The Interpreter's Bible, Volume VII, provides us with these additional thoughts:
The DIFFICULTIES of the story should be frankly faced. To propose that Jesus
saw the tree was already diseased, and said so, DOES NO JUSTICE to the
undeniable curse in vs. 19. It also OVERLOOKS the fact that men then believed
that a righteous man's curse has POWER. To propose that Christ would blast a
tree, but not a human life, is SIMPLY UNCONVINCING. Would Christ deal thus
even with a tree, especially if -- as Mark's Gospel says -- it was NOT the season
for fruit? It is better to ASSUME that this is a rewriting of the parable of the
Jewish nation recorded in Luke 13:6-9. It is significant that Luke does not record
this story except as a parable. A tree, standing alone where all men could see it,
having promise of fruit but no fruit -- a fitting symbol of Jewry in the time of
Christ. -- Abingdon Cokesbury Press, N.Y. & Nashville. 1951. Pps.507-508.
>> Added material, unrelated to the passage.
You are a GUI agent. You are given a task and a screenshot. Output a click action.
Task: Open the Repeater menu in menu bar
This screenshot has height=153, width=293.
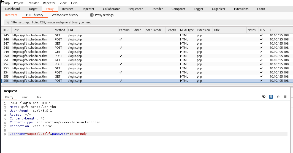49,3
James Hastings, in his Dictionary of the Bible, attempts to interpret Yeshua's
actions that day on the road from Bethany:
When our Lord came to the fig tree near Bethany (Mk.11:13), just before the
Passover, i.e. from late in March to the middle of April, "the time of figs was not
yet," that is, the season for ripe figs had not come. Among the VARIOUS
EXPLANATIONS of Christ's action which may be given, the only ones which
seem to us worthy of consideration are the following:
(1) That being hungry, and seeing from a distance that the tree had leaves, and
therefore was not dead, he came, not to find new figs, but to find and eat any figs
of the last season which might have remained over on the tree. The expression "if
haply he might find anything thereon" implies that he did NOT expect to find
much. One or two figs will often stay an empty stomach marvelously. According
to this OPINION, the offence of the fig tree was the fact of not having what must
have been a very exceptional relic of a former harvest.
(2) That, finding leaves, he knew that there should be young fruit, and hoped that
there might, even at that EARLY PERIOD, be "the first ripe figs," bikkurah.
According to this interpretation, the fault of the fig tree was in not having a
precocious fig or two before the time, "for the time of figs was not yet." We will
not dispute the possibility of finding a winter fig or two on a tree (ALTHOUGH
DURING A RESIDENCE OF THIRTY-THREE YEARS IN SYRIA WE HAVE
SEARCHED AND INQUIRED IN VAIN FOR THEM), or of the exceptionally
early maturing of some variety of figs, perhaps not now cultivated. Neither of
these theories, however, ACCORDS WITH OUR CONCEPTION OF CHRIST'S
JUSTICE. In neither case would the fig tree be blameworthy. We are not
accountable for extraordinary attainments in religion.